* Document excerpt
How PDF Works — Inside the Portable Document Format

Q: How do I read PDF metadata programmatically?

PDF metadata is in the trailer's /Info dictionary or in an XMP packet near the document catalog. Standard fields: /Title, /Author, /Subject, /Keywords, /CreationDate, /ModDate. In Node, pdf-lib exposes them via doc.getTitle(), doc.getAuthor(). In Python, PyPDF2 has reader.metadata. Note: many PDF generators leave default values like "Microsoft Word" or "TCPDF Generator" in the Producer field — check before publishing.

What PDF Was Designed To Be

PDF stands for Portable Document Format. Adobe created it in 1993 with one goal: a document that looks identical on every device, regardless of operating system, fonts, or screen size. Unlike HTML, which reflows, or a Word document, which renders differently based on installed fonts, a PDF is a precise description of a page. Place a word at a specific point and that's exactly where it appears on every viewer. (See Wikipedia's PDF overview for a broader history.)

Technically, PDF is a page-description language — a direct descendant of PostScript, Adobe's earlier printer language. Where PostScript is a full programming language that a printer executes to draw a page, PDF is a static subset: a fixed description of what's on each page, encoded into a structured binary file. No execution, no loops — just content and positioning.

* Given data
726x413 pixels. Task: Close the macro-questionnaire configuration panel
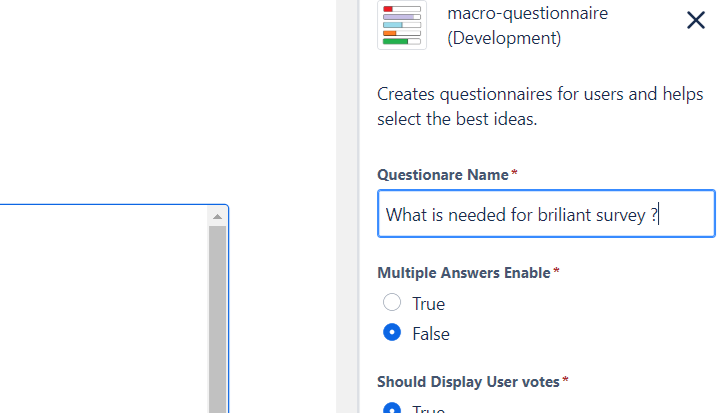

* Challenge 1
Answer each question from the PDF article, one line per letter.
(a) In what year did Adobe create PDF?
(b) Which Python library provides document metadata through reader.metadata?
(c) Of which earlier Adobe printer language is PDF a direct descendant?
* Challenge 2
List every standard metadata field that the PDF article names.
* Challenge 3
Reproduce a passage from the PDF article, beginning at the words "Q: How do I" and stopping after the words "check before publishing.".

* Worked answer 1
(a) 1993
(b) PyPDF2
(c) PostScript

* Worked answer 2
/Title
/Author
/Subject
/Keywords
/CreationDate
/ModDate

* Worked answer 3
Q: How do I read PDF metadata programmatically?

PDF metadata is in the trailer's /Info dictionary or in an XMP packet near the document catalog. Standard fields: /Title, /Author, /Subject, /Keywords, /CreationDate, /ModDate. In Node, pdf-lib exposes them via doc.getTitle(), doc.getAuthor(). In Python, PyPDF2 has reader.metadata. Note: many PDF generators leave default values like "Microsoft Word" or "TCPDF Generator" in the Producer field — check before publishing.